The Centre Unity-Industrial Left alliance could hardly be said to be founded on deep principle, since it was the right parties that were most enthusiastic to discipline union power and to eventually detach Labor from any union influence. A measure of the cynicism of this alliance was that it sought to eventually include the SDA, who were embroiled in scandal after friendly deals with major supermarket and convenience store chains had left tens of thousands of their members — many of them non-Anglo-Celtic casuals, such as overseas students from India — paid far less than was their due through mandated industry wage awards.
Morbid Symptoms
Somyurek’s grand plan to control large sections of the Labor Party — exposed only because former allies appear to have become so alarmed at his rise that they undertook a complex surveillance operation and drew in the mainstream media — has prompted a range of calls for party reform and renewal. But these calls have been echoing for two decades, while Labor has wandered in the political doldrums, unable to create a solid and consistent renewed vision of social democracy for a globalized era. It’s significant that its only success came when Kevin Rudd, an outsider and a former diplomat — who became chief of staff to a Labor premier in the state of Queensland and moved into the party proper from there — supplied the party with a left-populist campaign against the “old establishment” and, once in power, instituted an elegant plan to use school building to pilot an education revolution, while at the same time increasing skilled employment. Socialism it wasn’t, but it was more progressive and joined-up than anything Labor has had since.
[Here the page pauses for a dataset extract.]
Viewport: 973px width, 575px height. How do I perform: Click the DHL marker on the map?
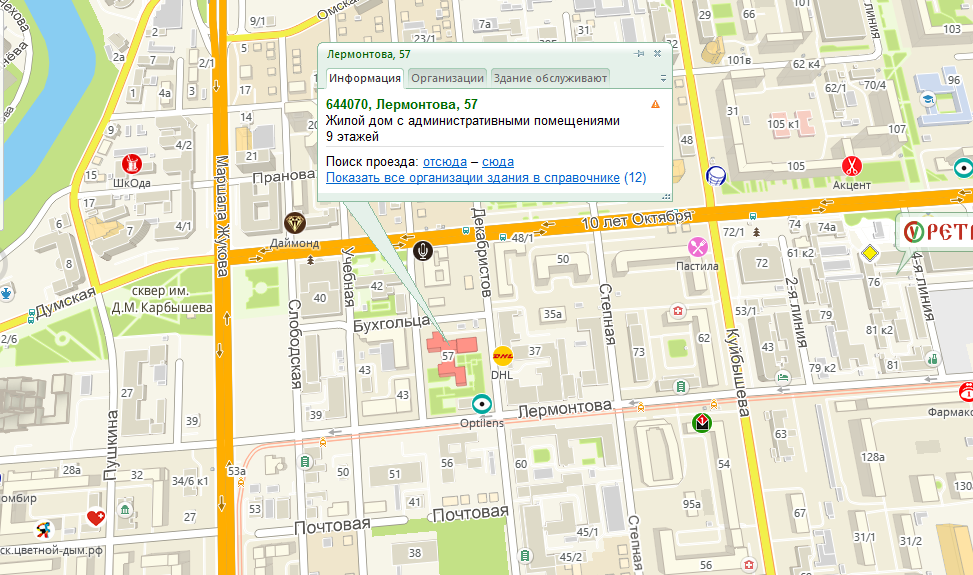[x=502, y=356]
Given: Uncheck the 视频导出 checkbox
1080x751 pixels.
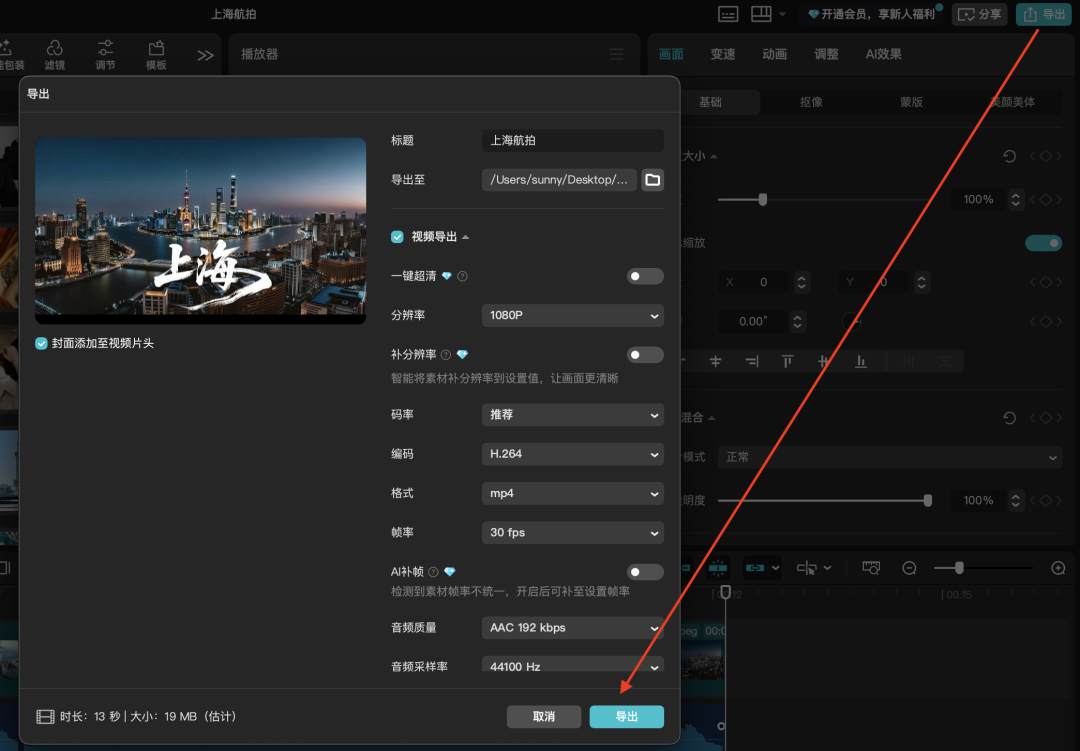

Labor has always been seen from the Left as a party seeking to manage workers’ expectations within capitalism and use that energy to attain power. In Australia, this has been particularly so, since the country acquired a centralized wage-fixing system early on — with the High Court’s “Harvester” judgement in 1907. The institutions arising from that made industrial struggle a matter of lawyers, courtrooms, and state-implemented wages and conditions for three-quarters of a century. It turned Labor, and the labor movement, into a smooth and complex machine, integrated into the state, even when Labor wasn’t in power.
With the mass politics falling out of the middle of it, only the machine remains, its mechanism now reversed, from the judgment that socialist Vere Gordon Childe delivered on it in the classic How Labour Governs of 1912. Labor is not a smooth machine for gaining power; it has become one for denying itself success, at the Federal level, through the sort of mechanisms that made the rise and rise of Adem Somyurek possible.
Ironically, there is justice to Somyurek’s cause (or, at least, his pretext): Labor’s reliance on student politics at its elite, private-school-fed universities, to supply leaders has marginalized non-Anglo-Celtic Australians within the party, as has the remnant power of decades-old formations, handing down union leadership within dynastic and privilege networks.
Whether the party has the capacity to genuinely reform itself remains to be seen. But for Australian socialists, any notion of replacing it with something better, is no easy matter — Australia’s “preferential” (i.e., ranked choice) electoral system, always rewards “least worst” choices on the Left and Right at the ballot box (and gives them matching funds to boot). The rise and rise and fall of Adem Somyurek is a measure of the salient political fact for Australian socialists and progressives: its stuckness and comprehensive incapacity to reproduce itself, in the absence of actual political movements within.